A margem financeira totalizou R$ 15,4 bilhões, expansão de 4,4% no ano, impulsionada pela margem com clientes que cresceu 11,3% frente ao mesmo período de 2024. A estratégia de disciplina na alocação de capital, priorizando linhas de maior rentabilidade, resultou em carteira de crédito ampliada de R$ 675,5 bilhões, estável no ano (+1,5%).
O banco atingiu índice de eficiência de 36,8%, o melhor patamar em três anos, resultado de rígido controle de gastos e transformação digital que permitiu otimizar o parque de lojas. As despesas gerais cresceram apenas 1,5% no ano, abaixo da inflação e do crescimento das receitas.
Os resultados sólidos sustentam a política de remuneração aos acionistas, evidenciada pela distribuição de R$ 1,7 bilhão em juros sobre capital próprio aprovada em julho, demonstrando a capacidade de geração de caixa consistente da instituição. Em qualidade de crédito, o custo de crédito ficou em 3,9%, reflexo do ambiente macroeconômico desafiador com juros altos.

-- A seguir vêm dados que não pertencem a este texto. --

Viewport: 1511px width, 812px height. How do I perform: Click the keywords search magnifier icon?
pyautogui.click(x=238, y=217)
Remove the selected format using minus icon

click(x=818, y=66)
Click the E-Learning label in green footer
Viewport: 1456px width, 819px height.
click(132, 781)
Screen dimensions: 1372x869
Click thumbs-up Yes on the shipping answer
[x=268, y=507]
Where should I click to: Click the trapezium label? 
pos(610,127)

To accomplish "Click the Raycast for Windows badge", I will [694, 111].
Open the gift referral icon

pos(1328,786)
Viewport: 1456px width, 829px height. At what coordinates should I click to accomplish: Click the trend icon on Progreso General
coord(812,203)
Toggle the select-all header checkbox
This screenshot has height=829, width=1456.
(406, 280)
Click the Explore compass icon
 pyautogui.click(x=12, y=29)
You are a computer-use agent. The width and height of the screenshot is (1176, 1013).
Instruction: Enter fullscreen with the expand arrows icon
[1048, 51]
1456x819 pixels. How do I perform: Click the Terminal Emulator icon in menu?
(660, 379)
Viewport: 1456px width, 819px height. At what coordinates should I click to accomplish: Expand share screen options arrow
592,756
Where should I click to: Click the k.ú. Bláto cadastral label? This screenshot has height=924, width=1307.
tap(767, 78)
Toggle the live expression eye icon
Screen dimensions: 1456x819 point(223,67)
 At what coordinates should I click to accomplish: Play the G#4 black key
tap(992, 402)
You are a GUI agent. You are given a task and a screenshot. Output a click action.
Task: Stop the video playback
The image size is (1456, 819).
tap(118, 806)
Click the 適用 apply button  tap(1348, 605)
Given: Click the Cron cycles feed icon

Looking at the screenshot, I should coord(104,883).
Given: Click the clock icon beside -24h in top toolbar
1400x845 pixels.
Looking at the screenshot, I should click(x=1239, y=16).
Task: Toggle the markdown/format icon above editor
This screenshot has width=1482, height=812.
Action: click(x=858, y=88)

As captações de clientes totalizaram R$ 643,8 bilhões, com evolução do mix de passivos priorizando pessoa física, que representou 47% do total. O CEO Mario Leão destacou o lançamento do "banco de todas as contas", nova funcionalidade que permite gerenciar contas de outros bancos pelo app Santander. A estratégia de centralidade no cliente resultou em base de 71,7 milhões de clientes, crescimento de 7% no ano, com clientes principais PF expandindo 20%.